Todos os dias, desde a fuga da Fortaleza Vermelha, Arya visitava os sete portões da cidade, um de cada vez. Os Portões do Dragão, do Leão e o Velho estavam fechados e trancados. O da Lama e o dos Deuses estavam abertos, mas só para aqueles que quisessem entrar na cidade; os guardas não deixavam ninguém sair. Os que estavam autorizados a sair o faziam pelo Portão do Rei ou pelo Portão de Ferro, mas eram homens de armas Lannister, de manto carmesim e elmo encimado por um leão, que lá guarneciam os postos de guarda. Espiando do telhado de uma estalagem próxima do Portão do Rei, Arya os viu vasculhar carroças e carruagens, forçar cavaleiros a abrir seus alforjes e interrogar todos os que tentavam passar a pé.

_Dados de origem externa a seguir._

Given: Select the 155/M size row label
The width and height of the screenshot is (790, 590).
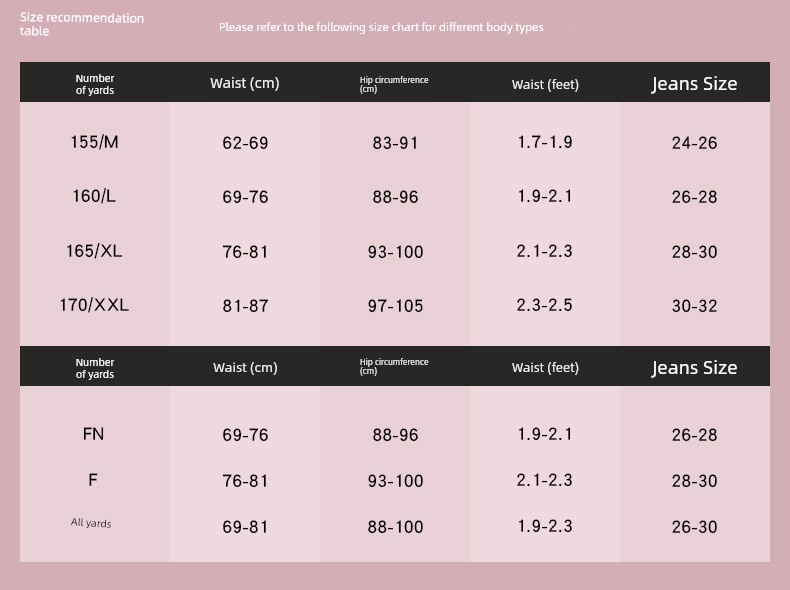Looking at the screenshot, I should pyautogui.click(x=94, y=142).
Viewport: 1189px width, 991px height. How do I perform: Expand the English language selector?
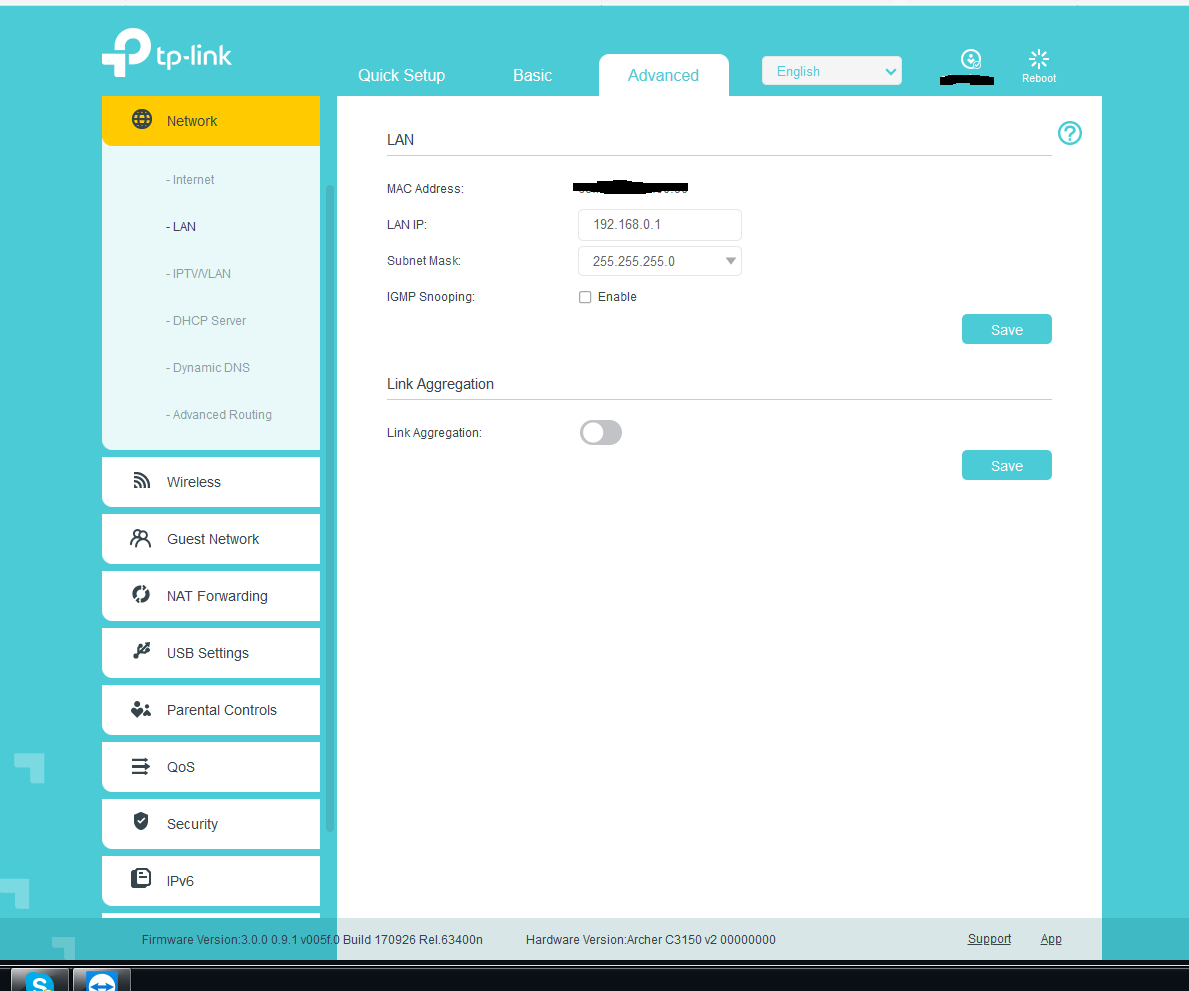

Por vezes pensava em atravessar o rio a nado, mas a Torrente da Agua Negra era larga e profunda, e todos concordavam que suas correntes eram perigosas e traiçoeiras. Não tinha dinheiro para pagar a um barqueiro ou comprar uma passagem de navio. O senhor seu pai a ensinara a nunca roubar, mas estava se tornando cada vez mais difícil lembrar por quê. Se não saísse dali em breve, teria de arriscar a sorte com os homens de manto dourado. Não tinha passado muita fome desde que aprendera a derrubar aves com a espada de pau, mas temia que tanto pombo a estivesse deixando doente. Comera dois deles crus antes de encontrar a Baixada das Pulgas.
Na Baixada havia casas de pasto espalhadas pelas vielas, onde enormes banheiras de guisado ferviam há anos, e podia-se trocar metade de uma ave por uma fatia de pão do dia anterior e uma "tigela de castanho", e até torravam a outra metade no fogo, desde que o cliente depenasse o pombo. Arya teria dado qualquer coisa por uma xícara de leite e um bolo de limão, mas o castanho não era de todo mau. Costumava ter cevada e pedaços de cenoura, cebola e nabo, e às vezes tinha até maçã com uma película de gordura por cima. Em geral, tentava não pensar na carne. Uma vez obtivera um pedaço de peixe.
O único problema era que essas casas nunca estavam vazias, e mesmo enquanto devorava a comida podia senti-los observando-a. Alguns deles não tiravam os olhos de suas botas ou de seu manto, e sabia no que estavam pensando. Com outros, quase conseguia sentir os olhos rastejando sob seus couros; não sabia em que eles estavam pensando, e isso a assustava ainda mais. Umas duas vezes fora seguida até as vielas e perseguida depois, mas até então nenhum tinha sido capaz de apanhá-la.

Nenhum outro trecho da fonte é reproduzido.